The standard model for undergraduate research has a lot going for it, says Graham Hatfull, chair of the biology department at the University of Pittsburgh (Pitt). Students spend a summer or two doing a research project, often get drawn in by the experience of first-hand discovery, and sometimes go on to graduate or medical school. “It’s all positive,” he says. But there is room for improvement at many institutions, he adds: “The concern that we have is that it lacks community."
With support from HHMI, Hatfull and his colleagues have been working to bring that crucial element into undergraduate research. Rather than placing students in labs and leaving them alone for the summer, the program is structured so students can continually learn from one another. A portion of the university’s latest HHMI grant—which will also help improve how science is taught—will be used to expand students’ opportunities for mentorship and peer-to-peer support.

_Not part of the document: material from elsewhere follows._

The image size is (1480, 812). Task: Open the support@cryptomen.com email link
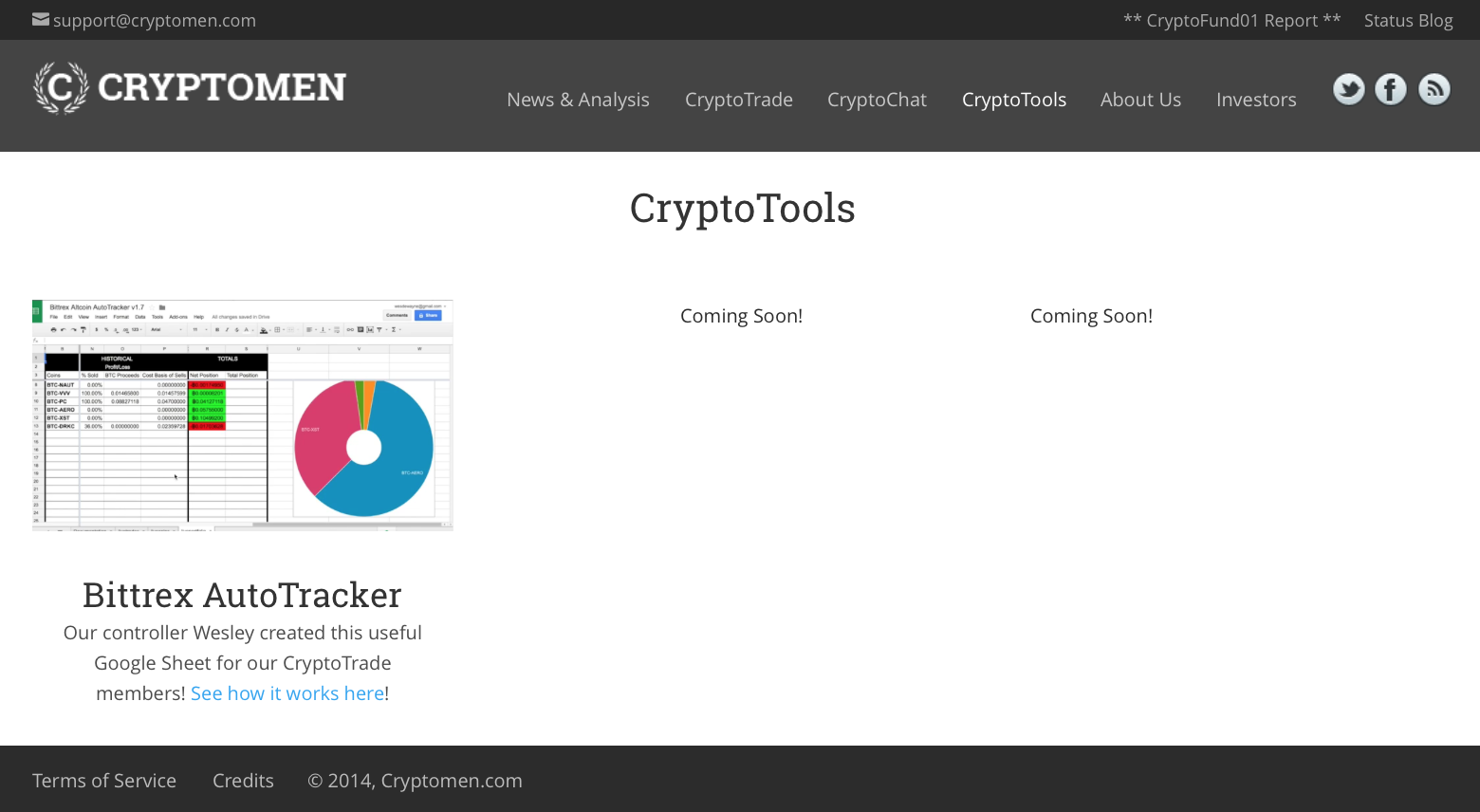155,20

Students start the summer with a two-week workshop, where they learn basic techniques in molecular biology. Then they split off to work in the research labs where they’ll spend the summer. They have formal and informal opportunities to discuss their research with peers and get valuable feedback. In pairs, they go to regular mentoring sessions, where they talk about issues such as how to help someone learn a technique or how to resolve conflicts. Hatfull says it is part of developing successful members of the research community. "I think that with the opportunity to do a cutting-edge research project comes the responsibility to serve as an educator,” he says, adding that becoming an educator often starts with becoming a mentor.

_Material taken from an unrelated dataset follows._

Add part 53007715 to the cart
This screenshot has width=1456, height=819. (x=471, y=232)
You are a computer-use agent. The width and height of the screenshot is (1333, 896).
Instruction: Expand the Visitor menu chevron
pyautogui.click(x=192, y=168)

The fabric of community created in Pitt’s summer program will now stretch into the academic year, where students will work under the mentorship of a postdoctoral researcher in a new facility dedicated to undergraduate research. The teams of students will work toward a common research goal—aligned with the research interests of the mentoring postdoc. The approach enables students to bring their interests and skills to an interdisciplinary setting, where they are encouraged to share ideas and solve problems together. Students benefit, and the postdoc gains experience teaching undergraduates and running a research team.